WSHW
- Frankfort, Indiana; United States;
- Broadcast area: Frankfort-Kokomo-Lafayette
- Frequency: 99.7 MHz
- Branding: Shine FM

Programming
- Format: Christian adult contemporary

Ownership
- Owner: Olivet Nazarene University

History
- First air date: 1962 (as WILO-FM)
- Former call signs: WILO-FM (1962–1982)
- Call sign meaning: From "Shine" format

Technical information
- Facility ID: 33466
- Class: B
- ERP: 50,000 watts
- HAAT: 140 meters (460 ft)

Links
- Webcast: Listen Live
- Website: shine.fm

= WSHW =

WSHW (99.7 FM "Shine FM") is a radio station owned by Olivet Nazarene University in Frankfort, Indiana. The station has an office and studio in Kokomo and Frankfort. Shine FM serves a 14 county area from its tower and transmitter located near the Howard, Clinton, Carroll County line.
WSHW Shine 99 1mv/meter coverage area includes all or parts of 14 counties in North-Central Indiana including Howard, Tippecanoe, Clinton, Cass, Boone, Carroll, Tipton, White, Miami, Hamilton, Montgomery, Wabash, Grant, Madison.

During the summer of 2015, the station flipped its music format to Contemporary Hit Radio (CHR) after spending several years evolving from its original adult contemporary music (AC) sound to a brighter, more contemporary music mix. It has operated under the "Shine 99" moniker and WSHW call letters since April 9, 1982.

WSHW was the first station in Indiana and second FM radio station in the United States to broadcast in HD 24/7 during HD's development phase. Shine 99 was one of the first radio stations in Indiana to have a web presence on the internet with a Shine Radio web site created during the summer of 1995. Sister station WILO was the first AM station in the U.S. to broadcast an HD signal 24/7. WSHW also worked with Delphi Delco during the development phase of RDS (Radio Data System) which is now commonplace on most radio dash systems.

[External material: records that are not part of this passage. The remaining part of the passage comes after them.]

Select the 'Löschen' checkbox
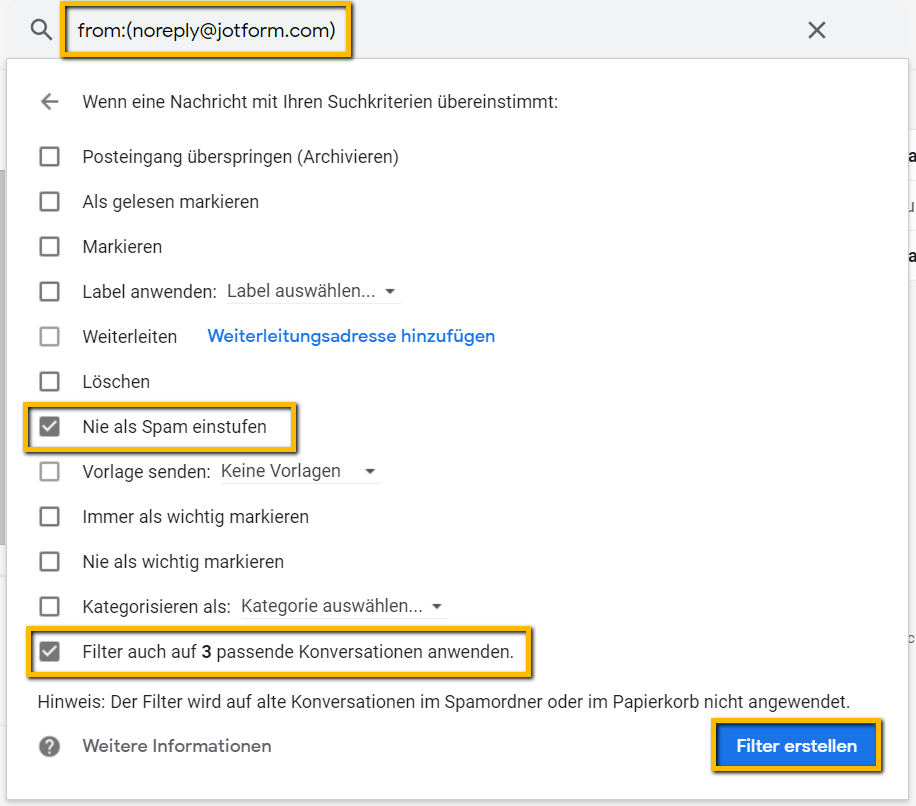The image size is (916, 806). (x=49, y=382)
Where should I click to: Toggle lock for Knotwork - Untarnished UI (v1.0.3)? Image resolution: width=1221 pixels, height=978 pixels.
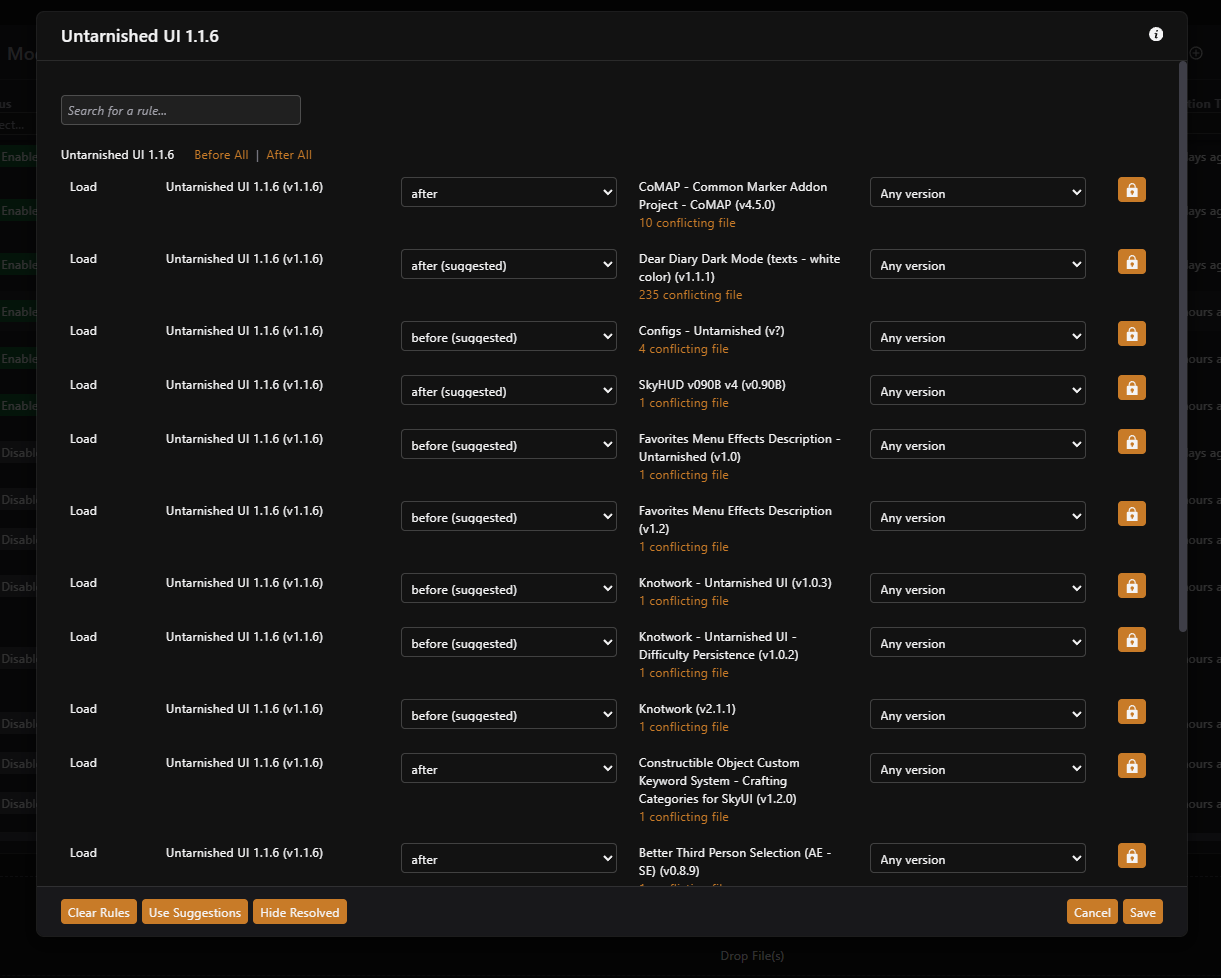point(1132,586)
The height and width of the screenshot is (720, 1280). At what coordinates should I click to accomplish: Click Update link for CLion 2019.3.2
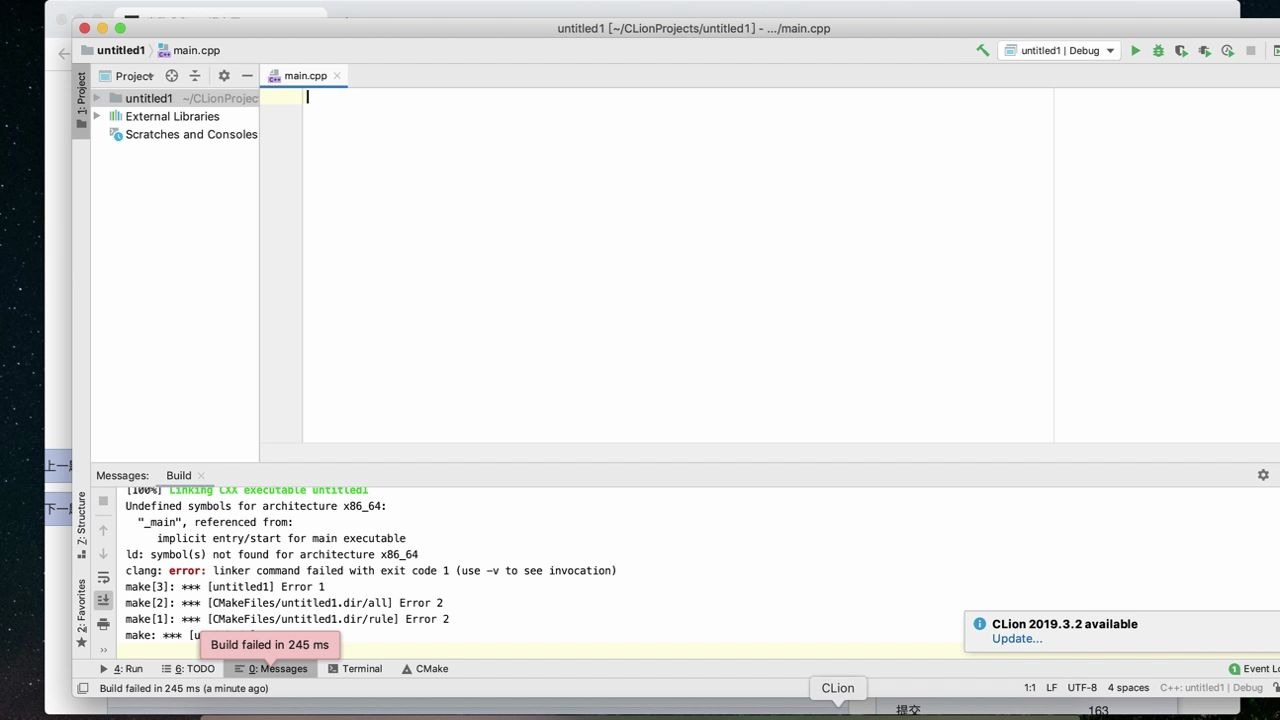click(1016, 638)
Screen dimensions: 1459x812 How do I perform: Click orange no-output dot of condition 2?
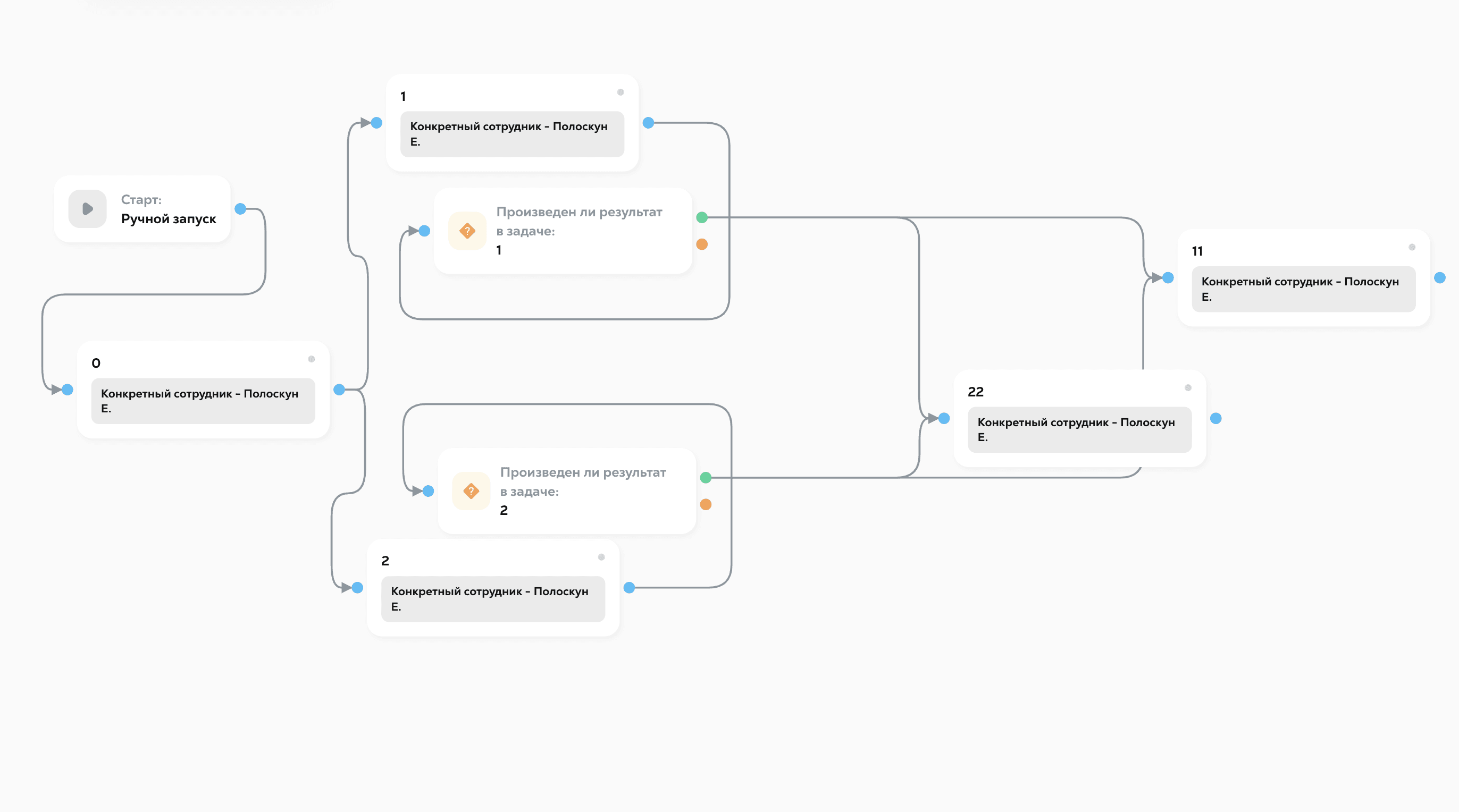(x=706, y=504)
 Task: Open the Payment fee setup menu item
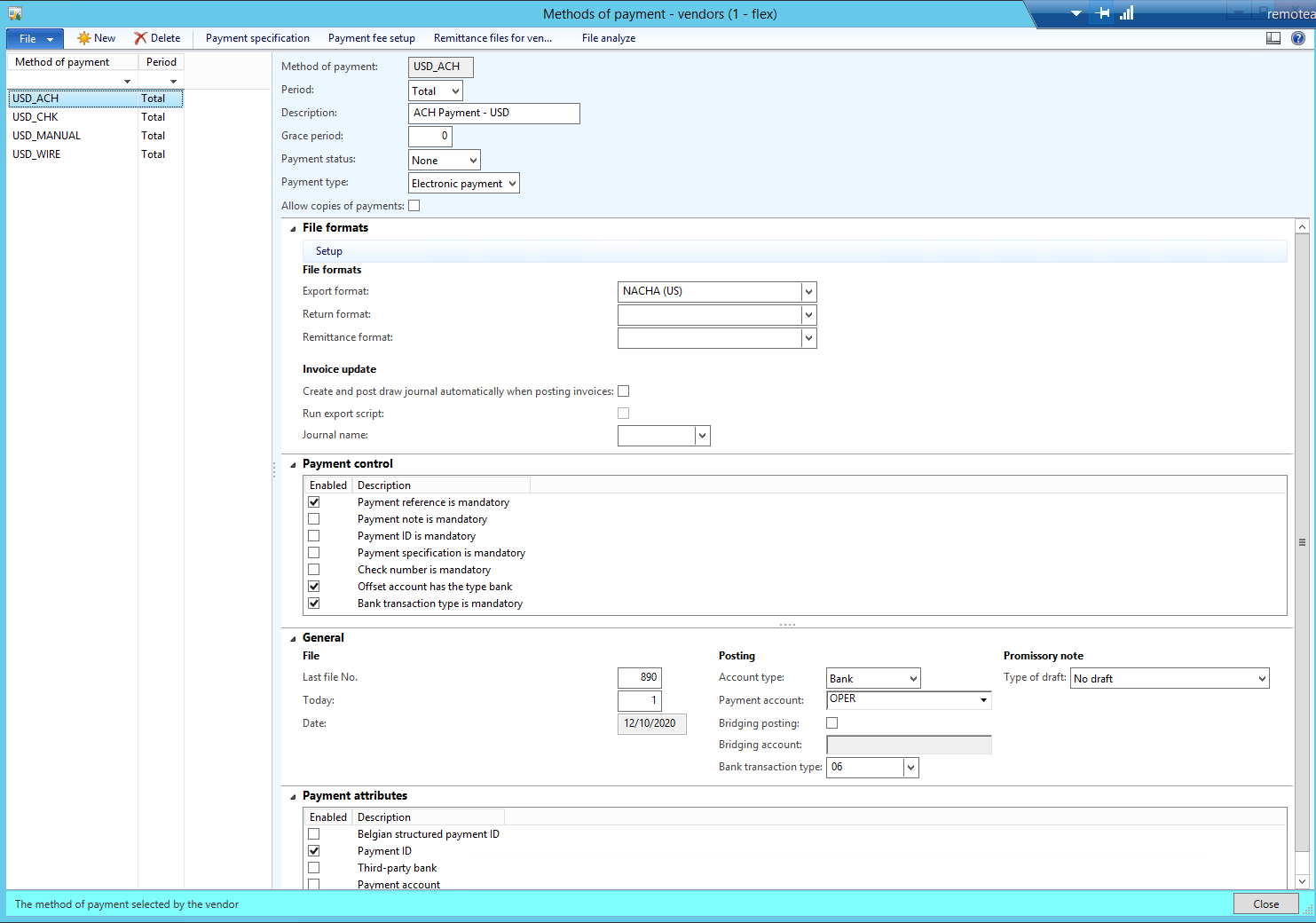371,38
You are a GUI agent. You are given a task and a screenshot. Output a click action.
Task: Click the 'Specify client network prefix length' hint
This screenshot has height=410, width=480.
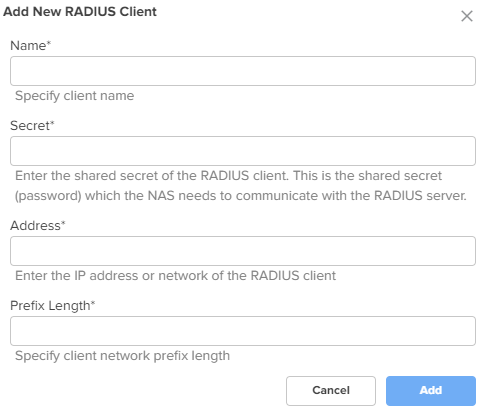(122, 356)
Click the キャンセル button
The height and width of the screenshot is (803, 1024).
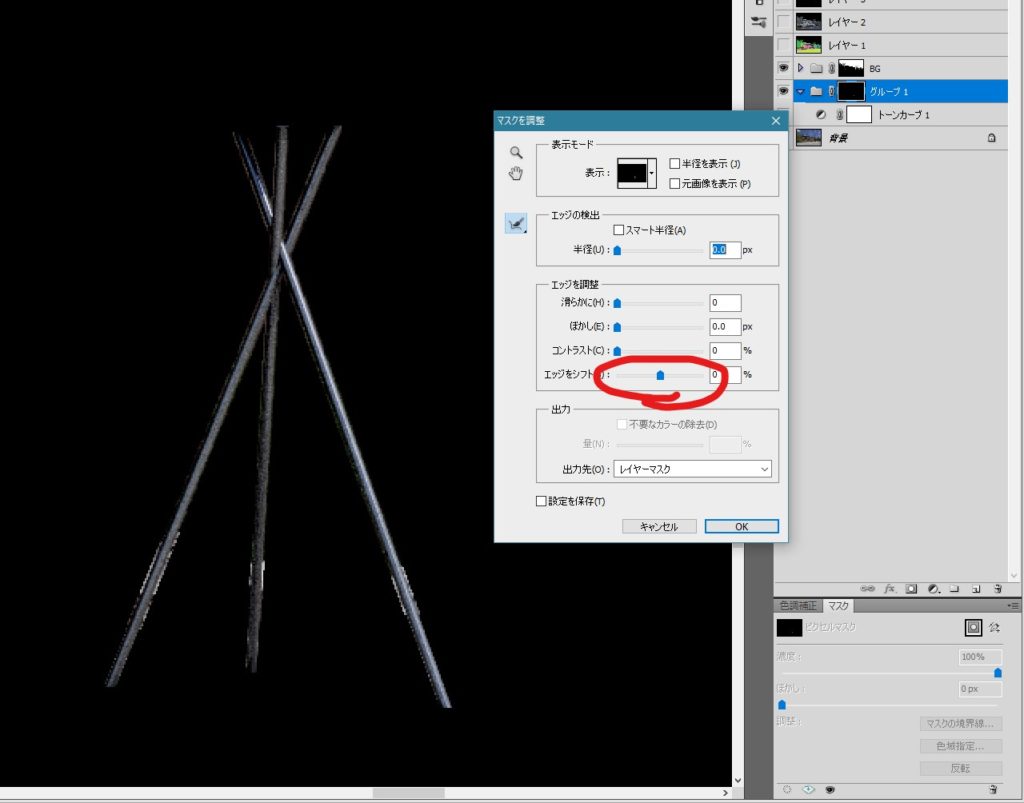click(657, 526)
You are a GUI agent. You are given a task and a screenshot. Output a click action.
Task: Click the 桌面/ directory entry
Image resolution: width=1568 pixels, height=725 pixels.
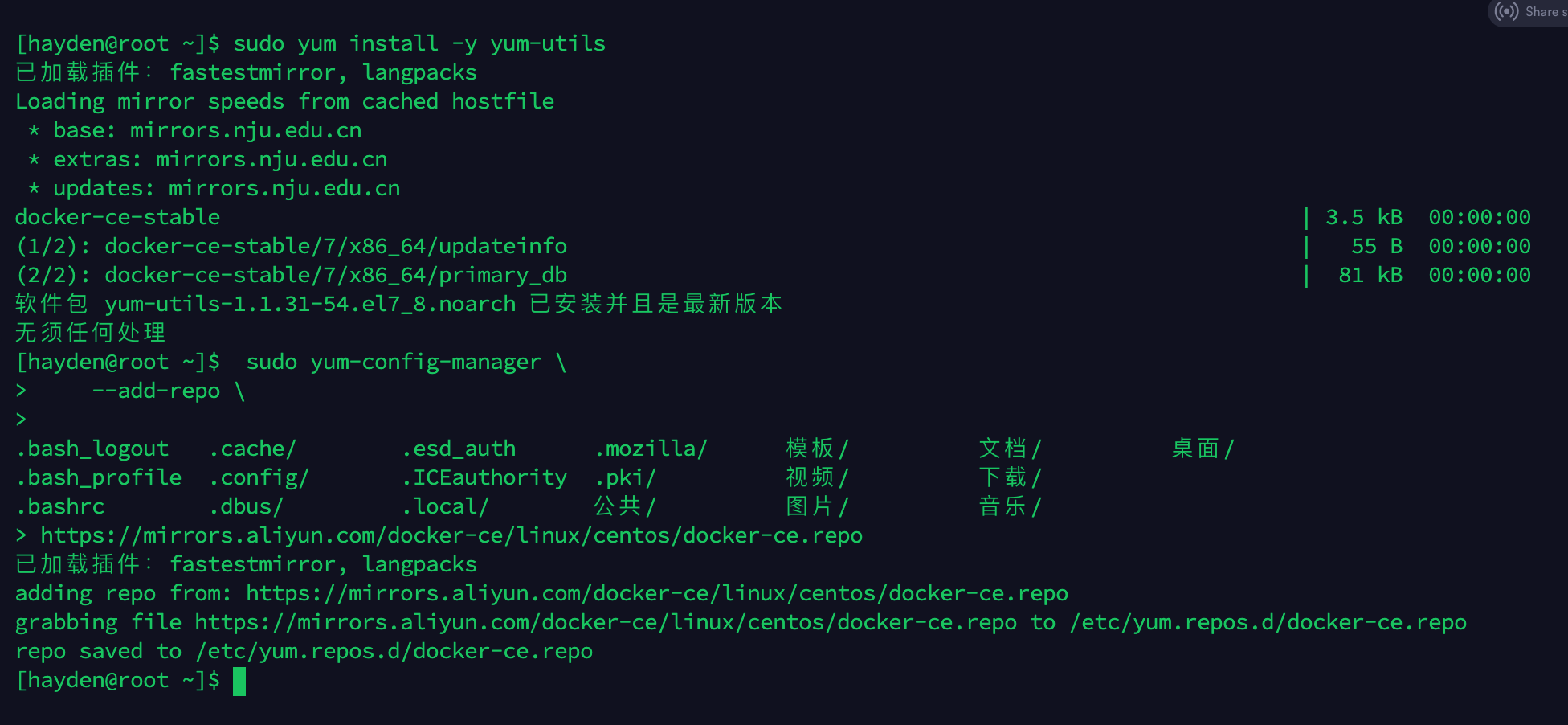[1202, 449]
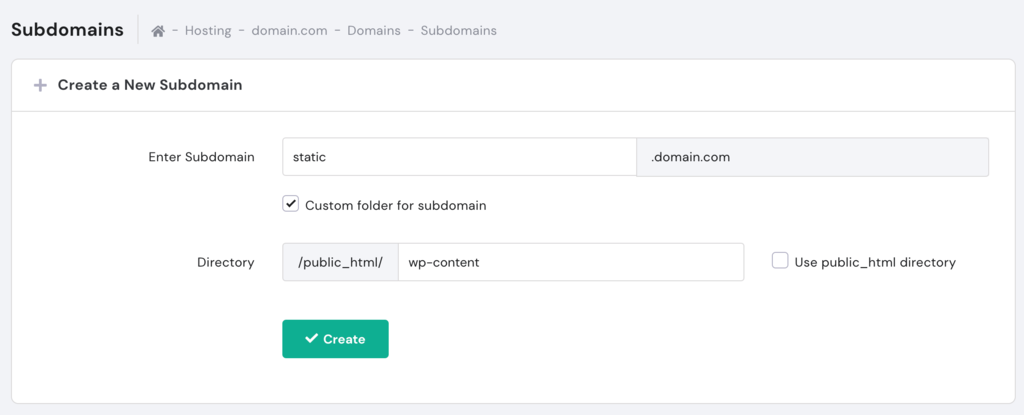Focus the subdomain field containing 'static'

459,157
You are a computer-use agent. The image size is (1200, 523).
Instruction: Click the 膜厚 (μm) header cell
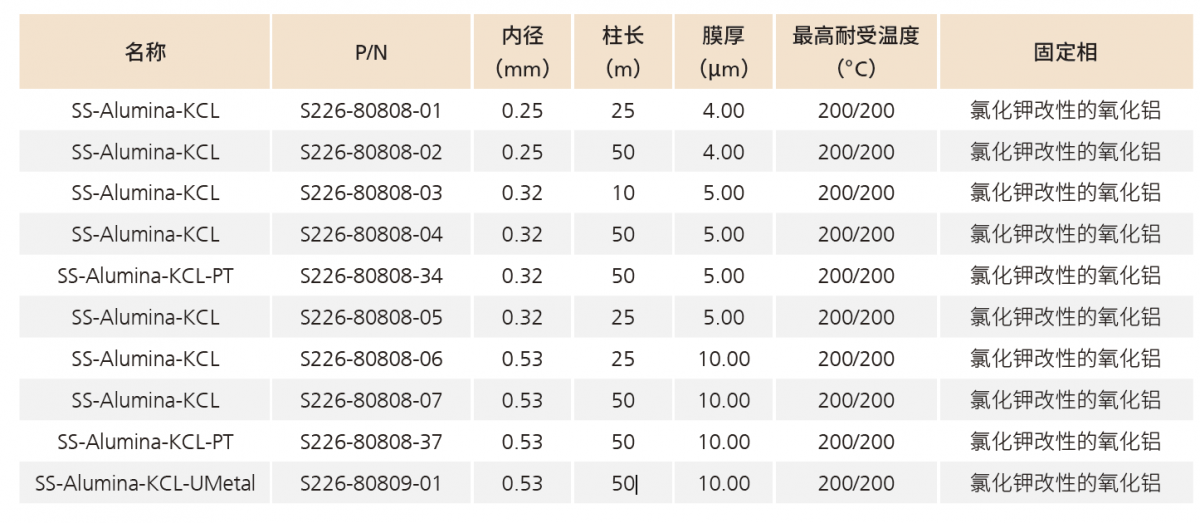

WSHW played a key role as an experimental station in the early development of RDS, bringing text to the car dashboard.

Logo as "Shine" used prior to Olivet Nazarene University sale

On March 7, 2023, Kaspar Broadcasting announced it would sell Shine 99 to Olivet Nazarene University for $1,452,000 (to be paid in portions- a $245,000 payment upon the sale closure, the rest in a promissory note); with the move, Kaspar announced the CHR format would sign off on April 28 at 10AM. At that time, after a special goodbye show led by morning hosts Scott Alan and Cindy Loveless (which concluded with "Wish You Were Here" by Pink Floyd), the station began stunting with a broad mix of pop music, country music, and Contemporary Christian music before ONU would take over control and flip the station to its own similarly named "Shine FM" contemporary Christian format on May 1.